3. Оригенистские споры
Ответить на вопрос, в какой именно связи находится внезапно возникший спор о богословии Оригена с другими церковными и политическими событиями царствования Юстиниана, не просто. Определенно известно, однако, что в 531г. святой Савва, великий палестинский подвижник, весьма способствовавший утверждению халкидонской позиции в Иерусалимском патриархате, будучи 92 лет от роду, пришел в Константинополь официально для того, чтобы просить императора помочь жертвам сарацинского восстания, но также чтобы пожаловаться на те беспорядки, которые в его монастыре, знаменитой Лавре Map–Саввы[459], учиняют монахи–оригенисты. Действительно, большая группа монахов под руководством игумена Нонна откололась от его общины и создала Новую лавру вблизи Вифлеема. Миссия святого Саввы не привела к немедленному обузданию деятельности оригенистов. Как раз наоборот: святой Савва открыл среди сопровождавших его в столицу монахов оригениста Леонтия Византайского. После возвращения великого старца в Палестину и его смерти 5 декабря 532г. оригенисты попытались захватить его лавру. Благодаря Леонтию, имевшему доступ к императору, они также получили высокое покровительство в Константинополе. Некоторые из них, включая главу оригенистской Новой лавры Феодора Аскиды, приобрели большое влияние в широких церковных кругах. Феодор был даже хиротонисан в архиепископа Кесарии Каппадокийской.

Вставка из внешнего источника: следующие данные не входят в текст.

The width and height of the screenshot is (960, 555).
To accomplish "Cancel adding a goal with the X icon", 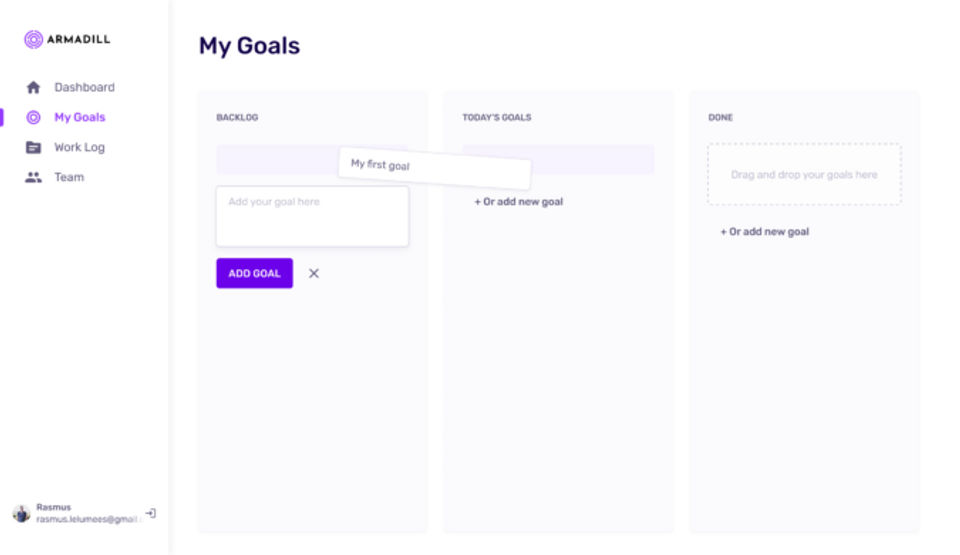I will (x=314, y=273).
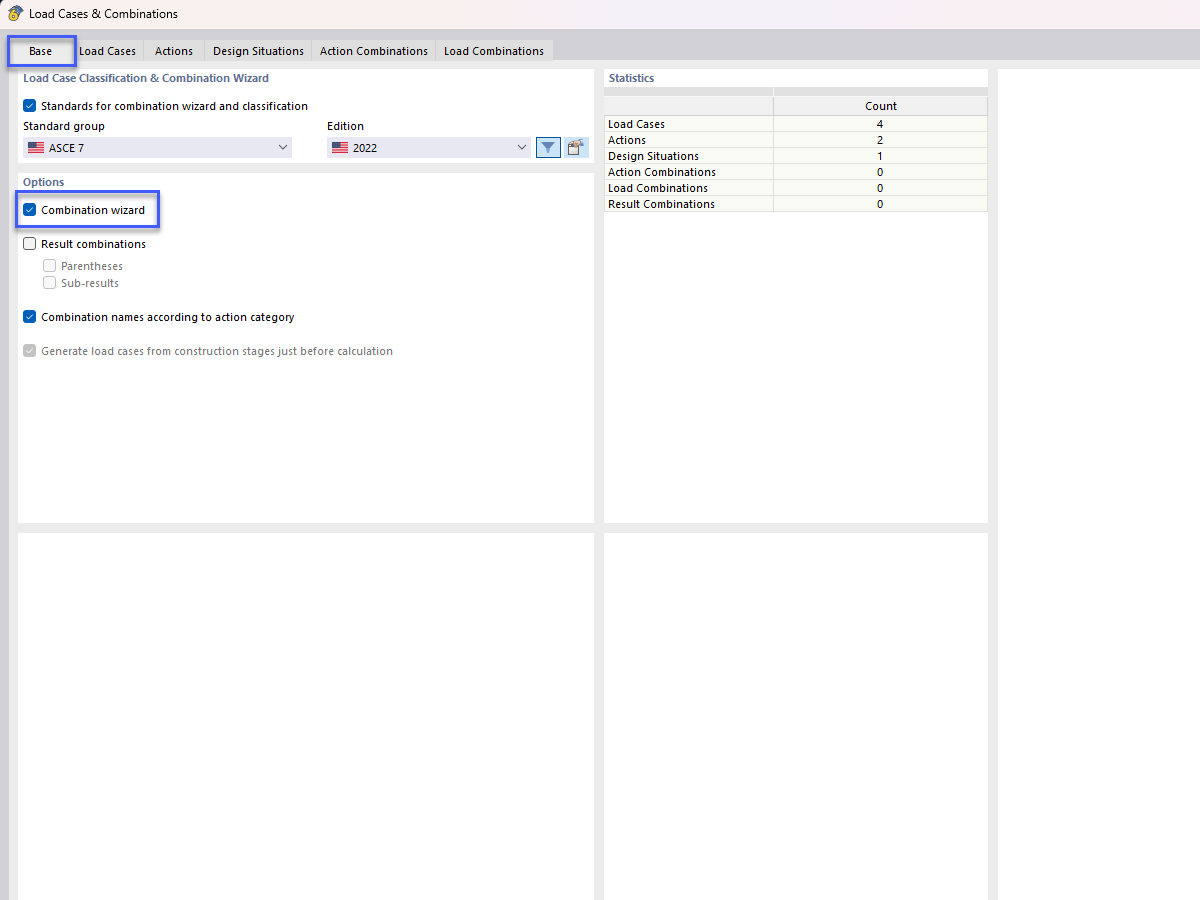Click the Load Cases & Combinations title bar icon
This screenshot has height=900, width=1200.
click(14, 13)
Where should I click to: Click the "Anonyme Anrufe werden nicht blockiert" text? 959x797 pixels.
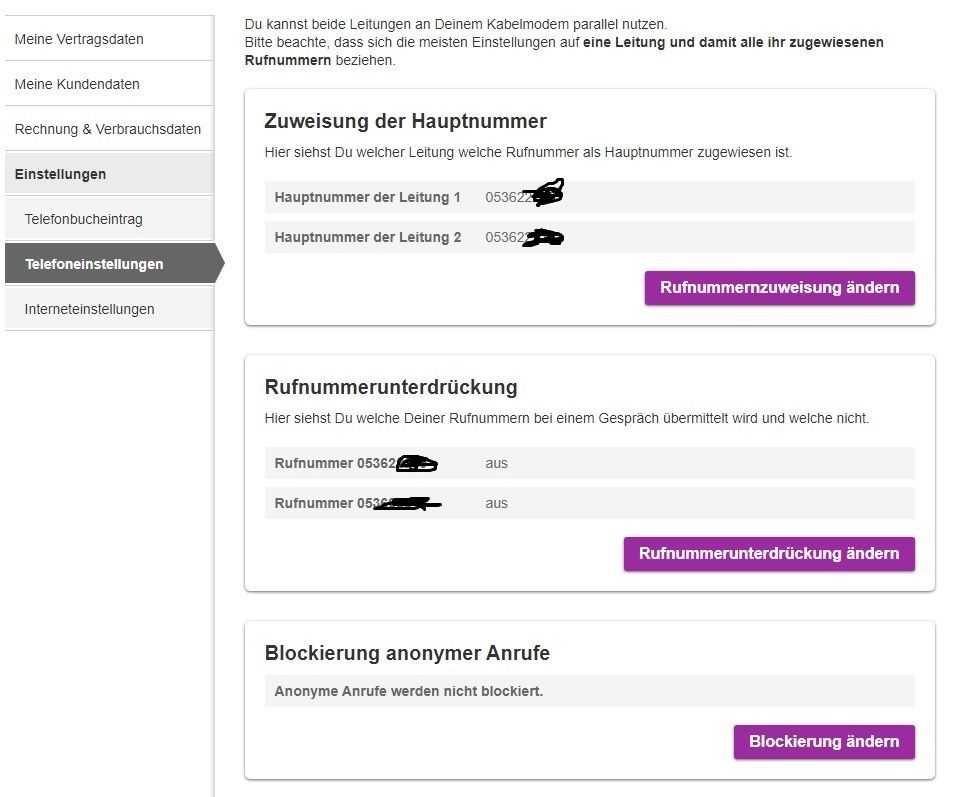pos(408,691)
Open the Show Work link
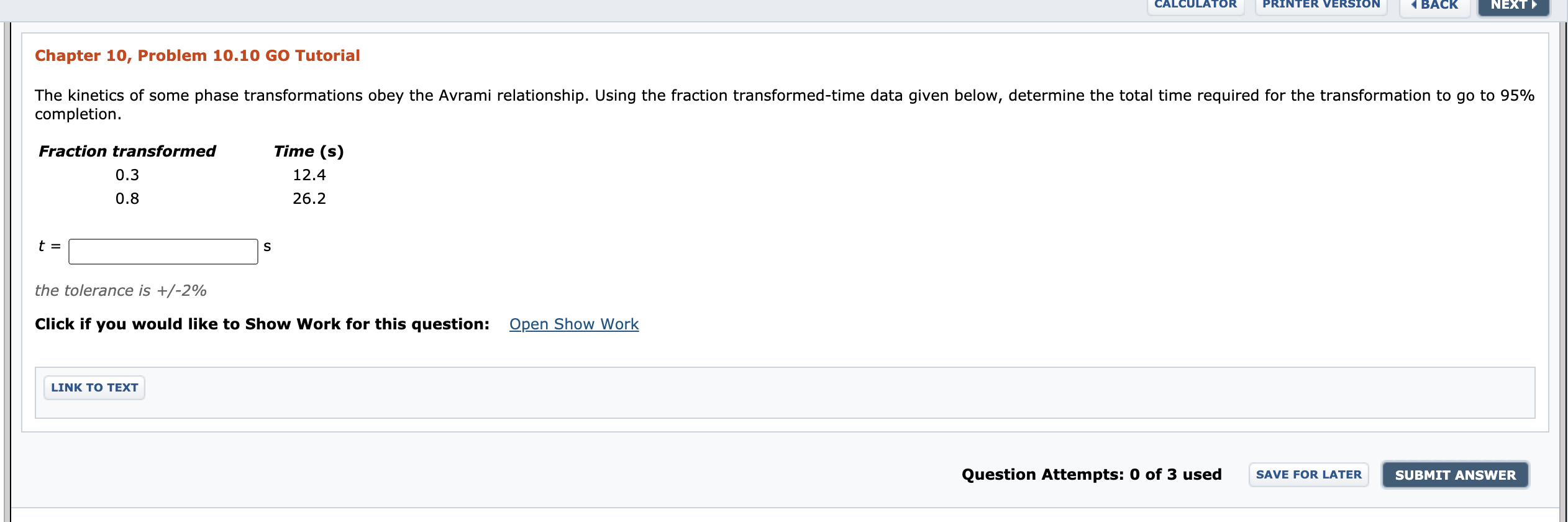This screenshot has width=1568, height=522. (573, 324)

И Леонтий Византийский, и Феодор Аскида приняли непосредственное участие в христологических спорах. Леонтий присутствовал на собеседовании 532г. между халкидонитами и монофизитами и был одним из подписавших Деяния собора 536г.[460], определившего новую имперскую политику по отношению к монофизитам. Он был также автором нескольких богословских трактатов в защиту Халкидонского собора против несториан и монофизитов.
Однако после новых оригенистских беспорядков в Палестине и собора против них в Газе (539) в Константинополь стало приходить много прошений о том, чтобы против них были приняты меры. В конце концов в 543г. сам Юстиниан опубликовал трактат против Оригена и оригенистов.
Но стояла ли за этими событиями, в которые были вовлечены не только малоизвестные монахи, но и сам император, какая–либо четкая богословская мысль?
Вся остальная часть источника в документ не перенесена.